Difference between defining a function inside versus outside of another function

Question

I have written a function derivative(w1, w2, pt) that evaluates the derivative of the function f(x) = w1 * x**3 + w2 * x - 1 at point pt. Strangely, I have found that I get different results depending on whether def f(x) is positioned inside or outside of derivative(w1, w2, pt). Why does the positioning of def f(x) matter / which is correct?

Example 1:

def derivative(w1, w2, pt):
    x = sy.Symbol('x')

    def f(x):
        return w1 * x**3 + w2 * x - 1

    # Get derivative of f(x)
    def df(x):
        return sy.diff(f(x),x)

    # Evaluate at point x
    return df(x).subs(x,pt)   

From which derivative(5, 8, 2) returns 68.

Example 2:

def f(x):
    return w1 * x**3 + w2 * x - 1

def derivative(w1, w2, pt):
    x = sy.Symbol('x')

    # Get derivative of f(x)
    def df(x):
        return sy.diff(f(x),x)

    # Evaluate at point x
    return df(x).subs(x,pt)

From which derivative(5, 8, 2) returns 53.

Answer 1

I think it's your global scope that is polluted. Look at this example :

import sympy as sy

def f(x, w1, w2):
    return w1 * x**3 + w2 * x - 1

def derivative(w1, w2, pt):
    x = sy.Symbol('x')

    # Get derivative of f(x)
    def df(x, w1, w2):
        return sy.diff(f(x, w1, w2),x)

    # Evaluate at point x
    return df(x, w1, w2).subs(x,pt)

print(derivative(5, 8, 2))

This is just a modified version of your example 2 and it returns the same answer.

Answer 2

A nested function has access to the local names in the parent function. When you define f outside, it can't access the locals w1 and w2, so it'll have to assume those are globals instead.

And if you don't define w1 and w2 at the global level, your second version actually raises a NameError:

>>> import sympy as sy
>>> def f(x):
...     return w1 * x**3 + w2 * x - 1
...
>>> def derivative(w1, w2, pt):
...     x = sy.Symbol('x')
...     def df(x):
...         return sy.diff(f(x),x)
...     return df(x).subs(x,pt)
...
>>> derivative(5, 8, 2)
Traceback (most recent call last):
  File "<stdin>", line 1, in <module>
  File "<stdin>", line 5, in derivative
  File "<stdin>", line 4, in df
  File "<stdin>", line 2, in f
NameError: name 'w1' is not defined

That you didn't get an exception means you already defined w1 and w2 before, and it is those values that are being used to provide your incorrect answer.
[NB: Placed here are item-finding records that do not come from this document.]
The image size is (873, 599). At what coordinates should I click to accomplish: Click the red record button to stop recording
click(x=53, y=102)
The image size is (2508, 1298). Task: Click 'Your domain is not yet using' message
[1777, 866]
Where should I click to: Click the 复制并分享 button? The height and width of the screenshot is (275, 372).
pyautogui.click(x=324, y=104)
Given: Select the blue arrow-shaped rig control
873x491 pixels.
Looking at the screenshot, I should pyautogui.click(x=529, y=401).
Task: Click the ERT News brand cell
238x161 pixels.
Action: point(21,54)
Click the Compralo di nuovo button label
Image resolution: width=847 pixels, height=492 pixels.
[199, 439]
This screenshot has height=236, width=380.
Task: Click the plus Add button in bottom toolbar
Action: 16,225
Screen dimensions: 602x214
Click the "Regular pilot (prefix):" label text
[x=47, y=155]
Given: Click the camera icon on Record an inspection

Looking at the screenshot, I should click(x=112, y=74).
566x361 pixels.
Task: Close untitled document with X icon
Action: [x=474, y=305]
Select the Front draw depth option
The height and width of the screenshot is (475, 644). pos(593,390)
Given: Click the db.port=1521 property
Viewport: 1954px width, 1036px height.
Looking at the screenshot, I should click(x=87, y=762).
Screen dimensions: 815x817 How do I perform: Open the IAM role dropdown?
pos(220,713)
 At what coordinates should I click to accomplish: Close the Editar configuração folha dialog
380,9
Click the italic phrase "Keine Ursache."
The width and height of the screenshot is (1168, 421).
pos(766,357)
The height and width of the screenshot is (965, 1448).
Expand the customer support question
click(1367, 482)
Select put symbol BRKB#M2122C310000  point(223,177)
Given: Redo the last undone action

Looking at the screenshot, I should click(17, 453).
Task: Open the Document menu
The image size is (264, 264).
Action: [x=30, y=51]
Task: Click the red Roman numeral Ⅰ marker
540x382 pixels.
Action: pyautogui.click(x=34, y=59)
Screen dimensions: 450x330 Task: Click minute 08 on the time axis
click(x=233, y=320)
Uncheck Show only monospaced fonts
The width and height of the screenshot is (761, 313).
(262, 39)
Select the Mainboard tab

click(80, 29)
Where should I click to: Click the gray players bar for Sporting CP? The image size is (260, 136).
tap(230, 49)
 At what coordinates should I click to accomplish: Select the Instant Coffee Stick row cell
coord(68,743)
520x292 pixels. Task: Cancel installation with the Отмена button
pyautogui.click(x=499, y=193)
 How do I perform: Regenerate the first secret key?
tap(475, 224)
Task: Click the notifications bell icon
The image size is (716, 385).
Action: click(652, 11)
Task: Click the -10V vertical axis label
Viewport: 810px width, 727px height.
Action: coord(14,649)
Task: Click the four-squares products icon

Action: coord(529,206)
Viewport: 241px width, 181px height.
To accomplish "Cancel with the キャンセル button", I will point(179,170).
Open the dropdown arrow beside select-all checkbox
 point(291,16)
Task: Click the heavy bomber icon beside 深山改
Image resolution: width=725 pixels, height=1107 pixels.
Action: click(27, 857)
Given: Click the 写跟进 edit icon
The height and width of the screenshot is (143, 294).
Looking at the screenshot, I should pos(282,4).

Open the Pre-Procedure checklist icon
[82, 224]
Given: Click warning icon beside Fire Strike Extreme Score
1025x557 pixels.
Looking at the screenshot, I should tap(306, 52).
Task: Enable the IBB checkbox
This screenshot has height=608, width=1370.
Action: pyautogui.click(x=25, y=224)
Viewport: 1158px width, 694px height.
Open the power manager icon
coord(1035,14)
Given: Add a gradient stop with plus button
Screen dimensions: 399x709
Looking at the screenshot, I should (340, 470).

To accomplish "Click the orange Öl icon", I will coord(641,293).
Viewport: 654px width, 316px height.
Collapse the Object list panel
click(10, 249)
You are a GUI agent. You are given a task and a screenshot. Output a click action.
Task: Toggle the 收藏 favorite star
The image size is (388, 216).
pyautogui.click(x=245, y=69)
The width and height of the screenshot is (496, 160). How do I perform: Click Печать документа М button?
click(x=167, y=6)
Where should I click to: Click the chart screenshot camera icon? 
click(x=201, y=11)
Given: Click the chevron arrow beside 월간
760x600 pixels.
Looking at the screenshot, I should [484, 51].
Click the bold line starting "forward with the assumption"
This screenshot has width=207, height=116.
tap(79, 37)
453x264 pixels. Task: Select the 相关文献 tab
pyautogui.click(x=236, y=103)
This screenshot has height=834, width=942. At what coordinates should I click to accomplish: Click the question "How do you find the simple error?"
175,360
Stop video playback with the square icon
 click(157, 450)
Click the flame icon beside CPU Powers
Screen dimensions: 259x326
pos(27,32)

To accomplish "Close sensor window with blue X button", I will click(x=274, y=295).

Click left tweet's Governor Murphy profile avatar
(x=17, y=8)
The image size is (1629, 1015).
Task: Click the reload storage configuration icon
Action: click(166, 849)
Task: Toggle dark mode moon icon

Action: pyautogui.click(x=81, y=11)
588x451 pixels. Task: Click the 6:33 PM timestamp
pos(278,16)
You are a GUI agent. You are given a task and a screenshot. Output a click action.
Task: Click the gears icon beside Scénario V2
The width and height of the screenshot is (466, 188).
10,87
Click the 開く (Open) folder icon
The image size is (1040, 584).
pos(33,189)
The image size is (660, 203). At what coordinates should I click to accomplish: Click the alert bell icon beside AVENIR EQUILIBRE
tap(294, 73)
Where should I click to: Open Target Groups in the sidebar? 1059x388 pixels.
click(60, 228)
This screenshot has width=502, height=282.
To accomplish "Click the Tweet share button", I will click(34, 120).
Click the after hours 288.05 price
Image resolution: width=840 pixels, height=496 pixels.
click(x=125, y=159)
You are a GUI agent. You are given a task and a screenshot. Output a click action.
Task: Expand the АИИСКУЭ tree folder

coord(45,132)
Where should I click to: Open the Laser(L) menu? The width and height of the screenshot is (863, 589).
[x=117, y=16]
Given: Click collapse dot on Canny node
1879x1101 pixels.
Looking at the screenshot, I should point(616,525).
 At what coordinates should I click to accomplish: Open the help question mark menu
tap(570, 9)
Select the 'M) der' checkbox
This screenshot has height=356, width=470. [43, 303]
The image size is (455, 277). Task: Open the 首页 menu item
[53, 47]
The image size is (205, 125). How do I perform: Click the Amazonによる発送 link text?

You can 'fix' your second example by setting w1 and w2 as globals instead. It doesn't actually matter what you pass in as the first and second arguments to the derivative() call, because those w1 and w2 argument values are entirely ignored:

>>> w1 = 5
>>> w2 = 8
>>> derivative('This value is ignored', 'And so is this one', 2)
68

In your local setup, you probably set w1 and w2 to 4 and 5, respectively, because it is those values for which x is 53:

>>> w1 = 4
>>> w2 = 5
>>> derivative('This value is ignored', 'And so is this one', 2)
53

For your first example, w1 and w2 are provided by the locals in derivative(); it doesn't matter what global names you may have defined, those are not going to be used instead.

If you want to define f outside of derivative(), and still pass in w1 and w2 to derivative() first, then you also need to pass those same values on to the f() function:

def f(x, w1, w2):
    return w1 * x**3 + w2 * x - 1

def derivative(w1, w2, pt):
    x = sy.Symbol('x')

    # Get derivative of f(x, w1, w2)
    def df(x):
        return sy.diff(f(x, w1, w2), x)

    # Evaluate at point x
    return df(x).subs(x,pt)

Now f() explicitly receives w1 and w2 from the nested df() function, and not from globals.